**YOUR ASSIGNMENT**: Print word for word the first line of the records below and every following line through the one containing "Task: Select DICOM SIM in Color Mode menu"; print nothing else.

[Records drawn from a dataset]
* * * * *
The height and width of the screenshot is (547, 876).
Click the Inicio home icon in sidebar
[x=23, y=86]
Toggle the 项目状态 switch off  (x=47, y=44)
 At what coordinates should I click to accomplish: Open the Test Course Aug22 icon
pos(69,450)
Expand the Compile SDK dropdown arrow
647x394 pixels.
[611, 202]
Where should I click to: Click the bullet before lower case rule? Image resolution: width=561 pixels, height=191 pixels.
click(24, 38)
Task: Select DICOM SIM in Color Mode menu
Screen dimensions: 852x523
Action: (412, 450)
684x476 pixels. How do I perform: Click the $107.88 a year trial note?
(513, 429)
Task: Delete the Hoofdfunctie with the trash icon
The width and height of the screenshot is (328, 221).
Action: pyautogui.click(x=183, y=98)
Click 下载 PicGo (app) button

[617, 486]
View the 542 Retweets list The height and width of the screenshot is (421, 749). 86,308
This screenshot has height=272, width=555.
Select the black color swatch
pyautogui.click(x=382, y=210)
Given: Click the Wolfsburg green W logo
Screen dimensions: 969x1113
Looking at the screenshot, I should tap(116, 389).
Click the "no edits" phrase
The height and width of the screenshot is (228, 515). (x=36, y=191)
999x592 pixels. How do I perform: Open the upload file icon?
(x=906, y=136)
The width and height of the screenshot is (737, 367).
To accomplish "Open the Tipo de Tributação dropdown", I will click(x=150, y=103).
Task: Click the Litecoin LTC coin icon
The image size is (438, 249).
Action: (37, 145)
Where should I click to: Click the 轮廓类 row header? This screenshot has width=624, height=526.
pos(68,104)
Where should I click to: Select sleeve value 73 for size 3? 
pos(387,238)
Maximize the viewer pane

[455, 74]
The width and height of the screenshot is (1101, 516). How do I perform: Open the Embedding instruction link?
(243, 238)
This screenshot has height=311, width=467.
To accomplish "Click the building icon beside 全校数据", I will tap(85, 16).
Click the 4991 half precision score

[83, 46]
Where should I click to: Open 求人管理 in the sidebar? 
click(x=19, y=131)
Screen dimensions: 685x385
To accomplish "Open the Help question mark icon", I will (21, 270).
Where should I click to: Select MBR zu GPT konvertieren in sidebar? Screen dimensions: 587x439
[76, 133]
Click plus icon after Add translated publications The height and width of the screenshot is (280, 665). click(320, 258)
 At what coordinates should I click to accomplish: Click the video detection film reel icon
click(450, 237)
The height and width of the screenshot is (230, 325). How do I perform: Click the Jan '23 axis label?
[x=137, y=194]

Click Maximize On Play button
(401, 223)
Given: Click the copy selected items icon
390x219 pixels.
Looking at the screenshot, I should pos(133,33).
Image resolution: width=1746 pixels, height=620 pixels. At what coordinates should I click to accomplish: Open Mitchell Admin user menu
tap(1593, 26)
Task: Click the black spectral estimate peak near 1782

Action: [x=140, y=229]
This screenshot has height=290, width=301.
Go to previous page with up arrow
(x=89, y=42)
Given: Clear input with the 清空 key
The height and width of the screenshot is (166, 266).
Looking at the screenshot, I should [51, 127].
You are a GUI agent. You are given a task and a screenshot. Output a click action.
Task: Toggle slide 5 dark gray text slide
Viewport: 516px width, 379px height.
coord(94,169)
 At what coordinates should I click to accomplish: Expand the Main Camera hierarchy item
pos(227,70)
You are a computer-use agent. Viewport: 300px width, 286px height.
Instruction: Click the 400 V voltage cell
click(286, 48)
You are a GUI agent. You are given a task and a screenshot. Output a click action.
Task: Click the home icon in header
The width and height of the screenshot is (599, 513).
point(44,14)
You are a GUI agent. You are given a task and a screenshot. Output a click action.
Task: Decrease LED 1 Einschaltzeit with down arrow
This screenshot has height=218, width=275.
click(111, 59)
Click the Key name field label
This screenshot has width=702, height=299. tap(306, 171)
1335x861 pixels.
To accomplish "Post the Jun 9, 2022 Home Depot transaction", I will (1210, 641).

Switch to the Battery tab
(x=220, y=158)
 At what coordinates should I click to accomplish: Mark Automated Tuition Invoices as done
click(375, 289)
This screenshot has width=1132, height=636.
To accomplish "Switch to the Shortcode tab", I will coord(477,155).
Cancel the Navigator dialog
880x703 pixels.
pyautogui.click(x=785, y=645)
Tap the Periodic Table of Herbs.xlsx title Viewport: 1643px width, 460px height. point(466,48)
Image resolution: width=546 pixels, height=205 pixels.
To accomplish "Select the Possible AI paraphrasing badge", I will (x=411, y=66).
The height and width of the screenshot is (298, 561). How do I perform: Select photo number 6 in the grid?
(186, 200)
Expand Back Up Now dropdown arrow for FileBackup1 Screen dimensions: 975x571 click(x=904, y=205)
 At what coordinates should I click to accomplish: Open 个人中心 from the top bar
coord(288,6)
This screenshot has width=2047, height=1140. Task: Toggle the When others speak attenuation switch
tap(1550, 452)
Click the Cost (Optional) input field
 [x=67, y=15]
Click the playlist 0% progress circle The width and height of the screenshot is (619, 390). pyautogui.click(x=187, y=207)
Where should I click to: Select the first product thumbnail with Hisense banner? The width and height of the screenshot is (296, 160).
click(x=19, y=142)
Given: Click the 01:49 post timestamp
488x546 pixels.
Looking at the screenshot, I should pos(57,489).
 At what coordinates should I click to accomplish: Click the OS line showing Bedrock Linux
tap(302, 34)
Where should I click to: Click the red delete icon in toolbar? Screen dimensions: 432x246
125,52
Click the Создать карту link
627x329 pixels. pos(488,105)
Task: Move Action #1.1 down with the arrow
* * * * *
**WRITTEN REPLY**:
The height and width of the screenshot is (547, 876).
Click the Inicio home icon in sidebar
[x=23, y=86]
Toggle the 项目状态 switch off  (x=47, y=44)
 At what coordinates should I click to accomplish: Open the Test Course Aug22 icon
pos(69,450)
Expand the Compile SDK dropdown arrow
647x394 pixels.
[611, 202]
Where should I click to: Click the bullet before lower case rule? Image resolution: width=561 pixels, height=191 pixels.
click(24, 38)
Task: Select DICOM SIM in Color Mode menu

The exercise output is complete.